Similarly, critical gaps exist in understanding the disease-modifying properties of metformin for MPNs. MPN evolves from a premalignant state known as clonal hematopoiesis of indeterminate potential (CHIP). The JAK2 V617F mutation is present in about 3% of the general population9 and progression from CHIP to overt MPN may ultimately be driven by inflammation.2 Interestingly, the risk of cardiovascular (CV) complications is similar whether a patient has CHIP or an overt MPN,10 indicating a degree of dysregulated immune signaling even in a noncancerous state. Likewise, CV events are the main cause of morbidity and mortality among low-risk patients with MPN, but current guidelines do not sufficiently address how to best modulate CV risk factors for these patients to prevent adverse outcomes. Hence, there may be a role for metformin in patients across the spectrum of MPNs and CHIP given its antileukemic and anti-inflammatory properties in addition to its ability to improve metabolism. Preclinical studies have demonstrated that metformin, with or without ruxolitinib, a selective JAK1/2 inhibitor, can lead to reduction in tumor burden and splenomegaly in JAK2 V617F knockin–induced MPN mouse models.5 Taken together with the results presented by Kristensen et al, prospective examination of metformin for cancer prevention and treatment should be pursued. A challenge may be the long-term follow-up needed to assess outcomes for patients with MPN because median survival is well over 10 years for most patients with ET, PV, and lower-risk myelofibrosis. In addition, given the relative rarity of MPNs, the absolute risk reduction may be too small to implement primary prophylaxis.

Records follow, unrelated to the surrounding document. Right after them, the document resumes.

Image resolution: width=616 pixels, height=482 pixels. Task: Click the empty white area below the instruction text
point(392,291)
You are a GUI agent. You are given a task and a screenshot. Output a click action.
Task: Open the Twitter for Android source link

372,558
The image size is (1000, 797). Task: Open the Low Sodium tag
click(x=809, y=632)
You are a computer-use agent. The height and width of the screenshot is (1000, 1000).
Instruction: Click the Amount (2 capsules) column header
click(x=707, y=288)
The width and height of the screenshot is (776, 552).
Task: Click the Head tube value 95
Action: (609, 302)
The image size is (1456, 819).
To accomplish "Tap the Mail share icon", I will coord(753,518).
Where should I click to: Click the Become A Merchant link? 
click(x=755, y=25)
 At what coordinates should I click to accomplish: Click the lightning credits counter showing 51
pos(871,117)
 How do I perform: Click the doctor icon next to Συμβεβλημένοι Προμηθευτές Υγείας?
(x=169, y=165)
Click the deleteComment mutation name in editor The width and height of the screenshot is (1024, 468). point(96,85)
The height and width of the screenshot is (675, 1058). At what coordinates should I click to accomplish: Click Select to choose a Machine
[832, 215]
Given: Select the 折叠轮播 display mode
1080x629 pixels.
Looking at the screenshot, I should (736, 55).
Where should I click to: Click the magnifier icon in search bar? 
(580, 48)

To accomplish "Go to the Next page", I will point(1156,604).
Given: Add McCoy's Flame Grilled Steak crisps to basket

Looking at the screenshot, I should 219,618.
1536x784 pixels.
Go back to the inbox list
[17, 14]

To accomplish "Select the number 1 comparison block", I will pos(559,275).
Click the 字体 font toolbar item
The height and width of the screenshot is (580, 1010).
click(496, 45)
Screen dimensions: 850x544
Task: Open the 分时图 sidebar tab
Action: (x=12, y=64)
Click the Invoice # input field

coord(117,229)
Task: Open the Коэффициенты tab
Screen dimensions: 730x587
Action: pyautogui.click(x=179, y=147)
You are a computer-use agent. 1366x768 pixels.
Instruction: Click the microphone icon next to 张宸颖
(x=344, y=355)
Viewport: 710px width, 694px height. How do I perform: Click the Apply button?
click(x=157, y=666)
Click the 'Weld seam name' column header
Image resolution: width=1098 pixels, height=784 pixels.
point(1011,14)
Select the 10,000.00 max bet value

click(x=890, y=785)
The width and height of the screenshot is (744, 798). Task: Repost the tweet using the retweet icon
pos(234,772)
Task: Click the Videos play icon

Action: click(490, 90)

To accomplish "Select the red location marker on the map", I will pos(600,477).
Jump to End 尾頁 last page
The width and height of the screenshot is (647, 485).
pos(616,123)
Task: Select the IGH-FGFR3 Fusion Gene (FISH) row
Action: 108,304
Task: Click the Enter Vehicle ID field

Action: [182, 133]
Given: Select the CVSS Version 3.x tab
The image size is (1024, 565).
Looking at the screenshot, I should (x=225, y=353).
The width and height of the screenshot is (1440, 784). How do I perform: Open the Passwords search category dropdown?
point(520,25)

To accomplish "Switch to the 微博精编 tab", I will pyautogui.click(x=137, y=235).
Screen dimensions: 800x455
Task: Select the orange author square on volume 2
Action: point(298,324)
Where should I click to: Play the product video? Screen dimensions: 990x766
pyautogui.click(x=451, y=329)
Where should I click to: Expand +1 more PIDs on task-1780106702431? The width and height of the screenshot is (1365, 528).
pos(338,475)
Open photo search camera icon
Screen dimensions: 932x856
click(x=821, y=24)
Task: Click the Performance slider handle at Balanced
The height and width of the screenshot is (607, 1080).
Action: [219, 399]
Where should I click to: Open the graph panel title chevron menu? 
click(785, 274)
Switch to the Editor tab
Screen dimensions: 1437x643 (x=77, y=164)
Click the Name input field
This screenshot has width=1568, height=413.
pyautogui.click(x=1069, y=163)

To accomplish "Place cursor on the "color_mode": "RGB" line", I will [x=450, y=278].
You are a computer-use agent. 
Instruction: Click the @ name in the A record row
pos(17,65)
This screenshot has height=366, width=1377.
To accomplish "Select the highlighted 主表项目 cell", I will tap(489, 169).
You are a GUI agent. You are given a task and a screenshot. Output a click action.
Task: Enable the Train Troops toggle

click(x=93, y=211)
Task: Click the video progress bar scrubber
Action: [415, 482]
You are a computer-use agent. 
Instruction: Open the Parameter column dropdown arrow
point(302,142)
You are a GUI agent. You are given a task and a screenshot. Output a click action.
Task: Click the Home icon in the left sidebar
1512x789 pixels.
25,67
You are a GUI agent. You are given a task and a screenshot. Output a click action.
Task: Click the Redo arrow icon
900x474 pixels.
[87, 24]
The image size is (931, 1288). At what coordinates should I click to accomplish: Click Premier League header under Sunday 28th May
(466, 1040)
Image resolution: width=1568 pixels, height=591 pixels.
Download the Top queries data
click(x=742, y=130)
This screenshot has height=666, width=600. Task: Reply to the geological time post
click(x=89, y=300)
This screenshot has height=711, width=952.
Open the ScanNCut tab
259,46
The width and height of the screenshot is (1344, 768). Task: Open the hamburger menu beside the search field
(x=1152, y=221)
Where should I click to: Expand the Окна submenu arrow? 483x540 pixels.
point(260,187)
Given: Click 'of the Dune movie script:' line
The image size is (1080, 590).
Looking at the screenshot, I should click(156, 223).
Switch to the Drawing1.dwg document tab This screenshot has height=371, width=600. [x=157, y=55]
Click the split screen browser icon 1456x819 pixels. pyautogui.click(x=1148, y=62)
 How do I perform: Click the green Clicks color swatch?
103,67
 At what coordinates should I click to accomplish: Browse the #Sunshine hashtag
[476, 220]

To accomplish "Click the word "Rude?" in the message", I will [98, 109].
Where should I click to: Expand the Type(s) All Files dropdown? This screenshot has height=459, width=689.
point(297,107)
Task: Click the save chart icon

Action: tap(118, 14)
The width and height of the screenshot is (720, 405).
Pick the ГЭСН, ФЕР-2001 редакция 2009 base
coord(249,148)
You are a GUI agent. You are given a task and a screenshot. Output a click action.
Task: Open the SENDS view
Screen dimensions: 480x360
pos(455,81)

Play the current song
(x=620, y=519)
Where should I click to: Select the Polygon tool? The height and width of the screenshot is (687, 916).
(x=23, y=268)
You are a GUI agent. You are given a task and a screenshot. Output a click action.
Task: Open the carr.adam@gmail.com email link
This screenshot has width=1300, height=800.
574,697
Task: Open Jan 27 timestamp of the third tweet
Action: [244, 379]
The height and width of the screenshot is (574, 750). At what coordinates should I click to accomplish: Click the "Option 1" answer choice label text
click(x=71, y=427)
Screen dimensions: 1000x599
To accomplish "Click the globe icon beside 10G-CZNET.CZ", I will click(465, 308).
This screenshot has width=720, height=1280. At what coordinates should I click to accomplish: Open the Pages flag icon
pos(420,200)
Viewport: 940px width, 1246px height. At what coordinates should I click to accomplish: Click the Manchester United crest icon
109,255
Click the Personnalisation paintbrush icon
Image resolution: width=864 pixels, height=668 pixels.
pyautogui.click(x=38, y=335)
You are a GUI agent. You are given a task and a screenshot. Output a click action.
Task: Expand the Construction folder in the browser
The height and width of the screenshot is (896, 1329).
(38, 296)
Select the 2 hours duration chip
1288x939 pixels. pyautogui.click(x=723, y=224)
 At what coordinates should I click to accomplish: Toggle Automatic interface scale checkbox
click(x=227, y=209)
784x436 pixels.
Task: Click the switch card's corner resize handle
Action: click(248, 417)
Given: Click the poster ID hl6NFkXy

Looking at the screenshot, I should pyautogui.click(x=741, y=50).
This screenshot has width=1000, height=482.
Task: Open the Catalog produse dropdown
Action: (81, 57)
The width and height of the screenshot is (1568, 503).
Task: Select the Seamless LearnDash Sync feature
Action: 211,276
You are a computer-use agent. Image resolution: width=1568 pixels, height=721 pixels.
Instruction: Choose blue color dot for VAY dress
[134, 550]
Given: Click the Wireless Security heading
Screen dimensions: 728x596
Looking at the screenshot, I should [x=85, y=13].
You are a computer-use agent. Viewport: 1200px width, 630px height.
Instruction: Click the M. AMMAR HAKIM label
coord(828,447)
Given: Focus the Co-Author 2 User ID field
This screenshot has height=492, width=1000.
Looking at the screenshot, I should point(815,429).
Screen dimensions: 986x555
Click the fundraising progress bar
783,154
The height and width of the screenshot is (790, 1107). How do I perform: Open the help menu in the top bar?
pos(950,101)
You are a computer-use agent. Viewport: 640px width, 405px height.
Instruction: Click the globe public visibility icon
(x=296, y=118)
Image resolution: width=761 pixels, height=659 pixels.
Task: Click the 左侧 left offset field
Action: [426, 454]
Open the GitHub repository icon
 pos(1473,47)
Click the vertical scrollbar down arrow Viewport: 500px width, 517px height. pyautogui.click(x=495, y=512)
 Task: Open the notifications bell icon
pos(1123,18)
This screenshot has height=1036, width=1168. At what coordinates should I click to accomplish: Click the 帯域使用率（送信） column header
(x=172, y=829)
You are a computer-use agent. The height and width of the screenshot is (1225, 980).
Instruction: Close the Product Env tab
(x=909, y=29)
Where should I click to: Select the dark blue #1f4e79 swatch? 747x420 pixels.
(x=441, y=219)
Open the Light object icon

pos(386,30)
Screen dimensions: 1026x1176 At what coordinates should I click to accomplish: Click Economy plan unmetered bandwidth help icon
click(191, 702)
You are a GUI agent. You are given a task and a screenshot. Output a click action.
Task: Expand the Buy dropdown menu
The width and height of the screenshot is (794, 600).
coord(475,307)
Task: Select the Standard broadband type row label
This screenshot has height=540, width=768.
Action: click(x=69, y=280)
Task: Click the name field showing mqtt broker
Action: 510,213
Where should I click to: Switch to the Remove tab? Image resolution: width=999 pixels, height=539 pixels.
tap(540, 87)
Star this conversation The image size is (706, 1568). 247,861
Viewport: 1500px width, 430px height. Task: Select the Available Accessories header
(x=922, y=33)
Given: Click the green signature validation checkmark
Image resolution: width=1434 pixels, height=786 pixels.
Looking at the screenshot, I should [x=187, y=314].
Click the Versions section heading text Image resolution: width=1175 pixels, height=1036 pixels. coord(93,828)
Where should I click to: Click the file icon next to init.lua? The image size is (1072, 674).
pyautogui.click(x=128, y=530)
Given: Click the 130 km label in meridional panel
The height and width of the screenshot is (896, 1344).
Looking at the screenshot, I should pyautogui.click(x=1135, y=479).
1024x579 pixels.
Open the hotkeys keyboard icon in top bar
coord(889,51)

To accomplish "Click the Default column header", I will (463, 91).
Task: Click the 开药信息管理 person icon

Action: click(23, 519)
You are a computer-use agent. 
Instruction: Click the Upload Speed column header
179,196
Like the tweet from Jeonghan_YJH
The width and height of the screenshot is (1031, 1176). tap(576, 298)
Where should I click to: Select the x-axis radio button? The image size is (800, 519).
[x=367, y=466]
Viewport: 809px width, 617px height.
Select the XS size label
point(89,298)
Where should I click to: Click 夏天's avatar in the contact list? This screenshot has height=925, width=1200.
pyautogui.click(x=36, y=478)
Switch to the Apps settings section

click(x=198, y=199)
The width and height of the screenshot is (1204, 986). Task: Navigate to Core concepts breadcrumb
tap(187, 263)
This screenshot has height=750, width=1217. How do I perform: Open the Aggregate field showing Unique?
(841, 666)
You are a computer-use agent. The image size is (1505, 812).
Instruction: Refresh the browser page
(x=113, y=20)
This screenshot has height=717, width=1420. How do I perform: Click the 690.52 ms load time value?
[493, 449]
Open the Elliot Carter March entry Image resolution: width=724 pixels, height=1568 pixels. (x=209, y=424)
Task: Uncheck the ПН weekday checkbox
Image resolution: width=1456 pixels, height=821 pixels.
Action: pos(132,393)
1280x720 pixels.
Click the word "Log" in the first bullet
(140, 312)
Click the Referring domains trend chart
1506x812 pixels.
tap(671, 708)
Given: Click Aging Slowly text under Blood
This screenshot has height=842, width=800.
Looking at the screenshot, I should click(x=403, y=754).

A strong base of preclinical and epidemiological evidence exists to investigate the antileukemic effects of metformin through prospective clinical trials. Efforts to understand who may derive the most benefit from metformin are critical. Equally important are efforts to identify additional factors that could be modified to reduce the risk of MPN development and progression. Although Kristenson et al report a favorable association between metformin use and significantly reduced risk of MPNs, it remains to be seen if this will translate to repurposing metformin for MPN prevention.
Conflict-of-interest disclosure: G.S.H. receives consultancy from AbbVie, Pfizer, Incyte, Novartis, GlaxoSmithKline, PharmaEssentia, and Bristol Myers Squibb, and reports spouse employment at Regeneron Genetics Center. M.L. declares no competing financial interests.